* [What you should do]
Rewrite the lines below as a numbered list, skipping any blank lines and omitting the pictures.

* [Data shown]
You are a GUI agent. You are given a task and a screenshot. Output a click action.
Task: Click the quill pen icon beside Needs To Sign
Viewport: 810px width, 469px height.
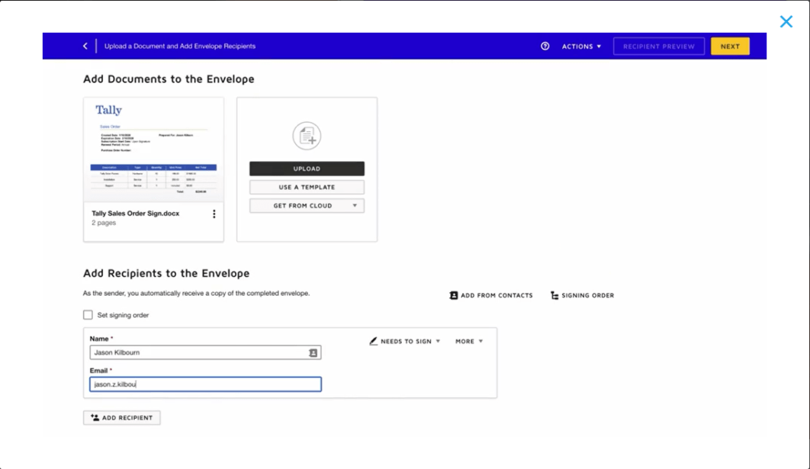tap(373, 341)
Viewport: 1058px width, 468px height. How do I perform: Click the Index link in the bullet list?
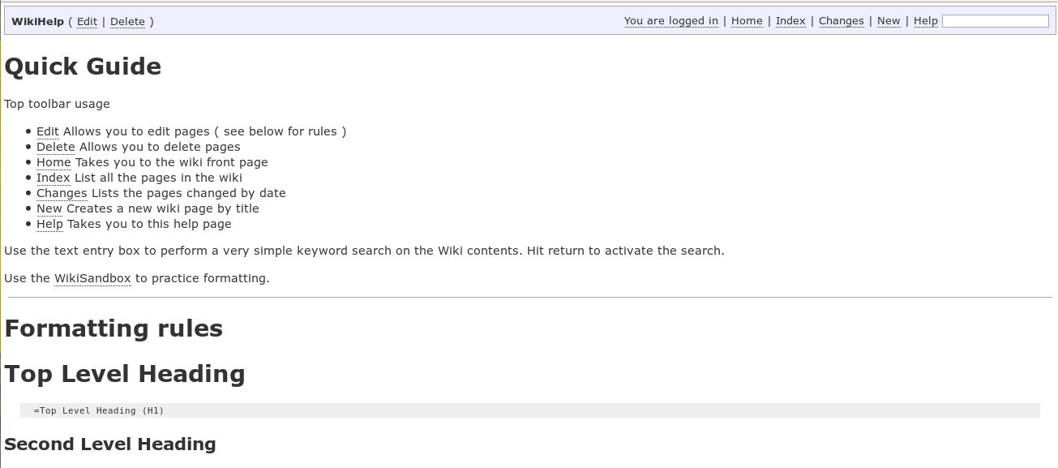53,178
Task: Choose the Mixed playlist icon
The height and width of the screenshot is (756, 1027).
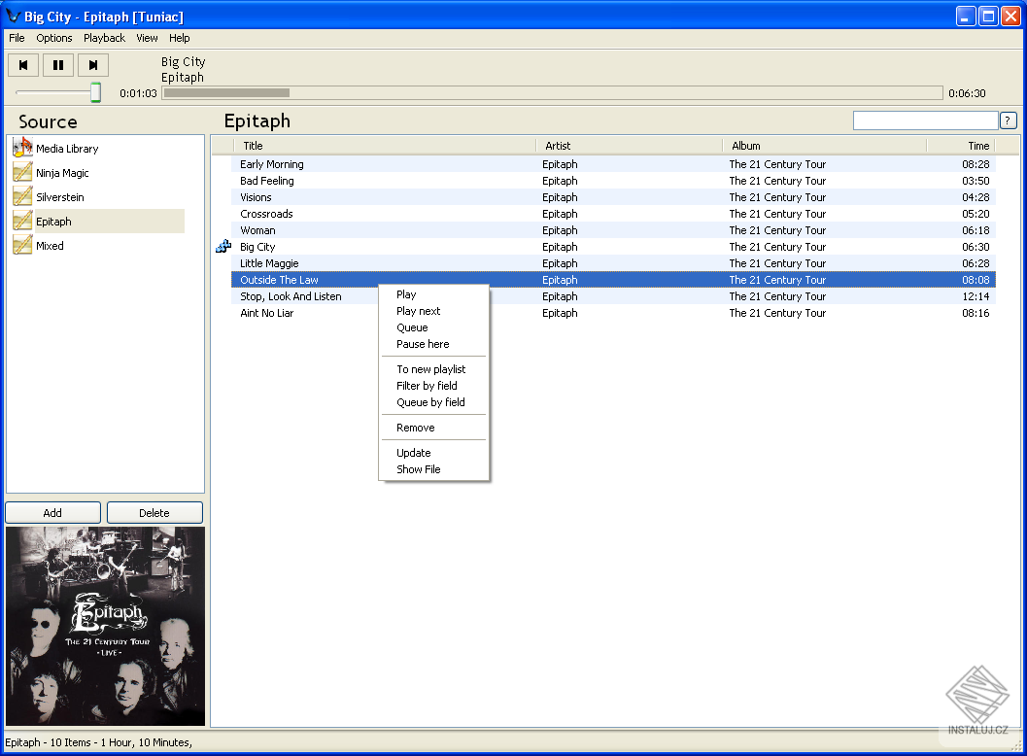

* [Response]
1. You are a GUI agent. You are given a task and a screenshot. Output a click action.
2. Task: Click the quill pen icon beside Needs To Sign
3. Viewport: 810px width, 469px height.
4. tap(373, 341)
5. Viewport: 1058px width, 468px height. How do I perform: Click the Index link in the bullet list?
6. 53,178
7. Task: Choose the Mixed playlist icon
8. The height and width of the screenshot is (756, 1027).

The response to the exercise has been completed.